**Input data:**
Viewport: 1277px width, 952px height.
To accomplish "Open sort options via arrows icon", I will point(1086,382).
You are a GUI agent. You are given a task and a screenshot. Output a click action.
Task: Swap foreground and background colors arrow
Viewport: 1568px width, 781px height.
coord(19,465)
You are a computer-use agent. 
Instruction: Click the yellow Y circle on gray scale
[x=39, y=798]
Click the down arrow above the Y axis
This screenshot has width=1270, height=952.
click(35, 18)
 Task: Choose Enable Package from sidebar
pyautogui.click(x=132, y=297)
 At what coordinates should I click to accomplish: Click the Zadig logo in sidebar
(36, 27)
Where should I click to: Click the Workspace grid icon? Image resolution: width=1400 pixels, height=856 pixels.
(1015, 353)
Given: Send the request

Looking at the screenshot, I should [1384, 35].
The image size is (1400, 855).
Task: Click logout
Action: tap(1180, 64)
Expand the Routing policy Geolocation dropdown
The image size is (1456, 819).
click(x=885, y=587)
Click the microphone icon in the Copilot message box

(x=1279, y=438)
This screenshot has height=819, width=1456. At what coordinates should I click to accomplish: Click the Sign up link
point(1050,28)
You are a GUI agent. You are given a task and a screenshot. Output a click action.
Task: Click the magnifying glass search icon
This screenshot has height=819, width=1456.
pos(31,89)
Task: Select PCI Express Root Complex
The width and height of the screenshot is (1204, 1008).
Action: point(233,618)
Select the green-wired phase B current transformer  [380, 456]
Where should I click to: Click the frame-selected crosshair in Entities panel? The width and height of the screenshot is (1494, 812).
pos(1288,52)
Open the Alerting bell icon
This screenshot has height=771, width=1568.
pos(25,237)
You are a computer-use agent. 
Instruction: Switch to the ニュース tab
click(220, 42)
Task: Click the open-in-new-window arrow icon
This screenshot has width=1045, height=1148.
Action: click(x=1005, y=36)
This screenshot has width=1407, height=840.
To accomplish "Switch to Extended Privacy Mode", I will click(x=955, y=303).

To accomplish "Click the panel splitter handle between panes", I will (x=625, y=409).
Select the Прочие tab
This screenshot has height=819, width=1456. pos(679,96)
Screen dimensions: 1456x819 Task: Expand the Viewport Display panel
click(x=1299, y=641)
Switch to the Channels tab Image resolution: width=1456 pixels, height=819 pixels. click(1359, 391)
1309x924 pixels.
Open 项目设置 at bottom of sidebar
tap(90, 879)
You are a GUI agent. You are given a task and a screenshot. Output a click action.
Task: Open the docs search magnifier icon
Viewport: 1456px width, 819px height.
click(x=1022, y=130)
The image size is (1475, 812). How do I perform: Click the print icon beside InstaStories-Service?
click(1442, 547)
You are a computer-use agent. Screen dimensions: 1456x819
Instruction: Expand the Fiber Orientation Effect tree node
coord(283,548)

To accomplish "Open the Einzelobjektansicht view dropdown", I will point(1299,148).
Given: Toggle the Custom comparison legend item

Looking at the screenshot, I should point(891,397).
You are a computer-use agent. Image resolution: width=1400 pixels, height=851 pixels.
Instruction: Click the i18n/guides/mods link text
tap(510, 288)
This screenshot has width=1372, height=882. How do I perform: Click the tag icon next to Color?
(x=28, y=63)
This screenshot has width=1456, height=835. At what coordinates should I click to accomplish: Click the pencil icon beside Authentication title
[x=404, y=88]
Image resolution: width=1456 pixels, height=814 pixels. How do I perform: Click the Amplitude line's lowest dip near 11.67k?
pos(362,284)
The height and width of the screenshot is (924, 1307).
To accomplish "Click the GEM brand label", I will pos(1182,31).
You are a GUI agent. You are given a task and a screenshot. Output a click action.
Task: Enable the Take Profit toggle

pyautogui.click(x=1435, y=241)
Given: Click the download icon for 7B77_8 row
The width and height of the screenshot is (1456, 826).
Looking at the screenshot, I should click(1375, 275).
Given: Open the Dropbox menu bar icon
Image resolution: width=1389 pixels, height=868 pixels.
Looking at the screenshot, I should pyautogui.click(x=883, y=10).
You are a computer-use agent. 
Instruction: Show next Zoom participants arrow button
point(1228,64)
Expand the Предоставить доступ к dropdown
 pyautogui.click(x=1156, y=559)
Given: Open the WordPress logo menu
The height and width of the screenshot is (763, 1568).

**What you are asked to do:**
Please copy each line from the material above in which the string "menu" appears.

**Problem solution:**
Given: Open the Dropbox menu bar icon
Given: Open the WordPress logo menu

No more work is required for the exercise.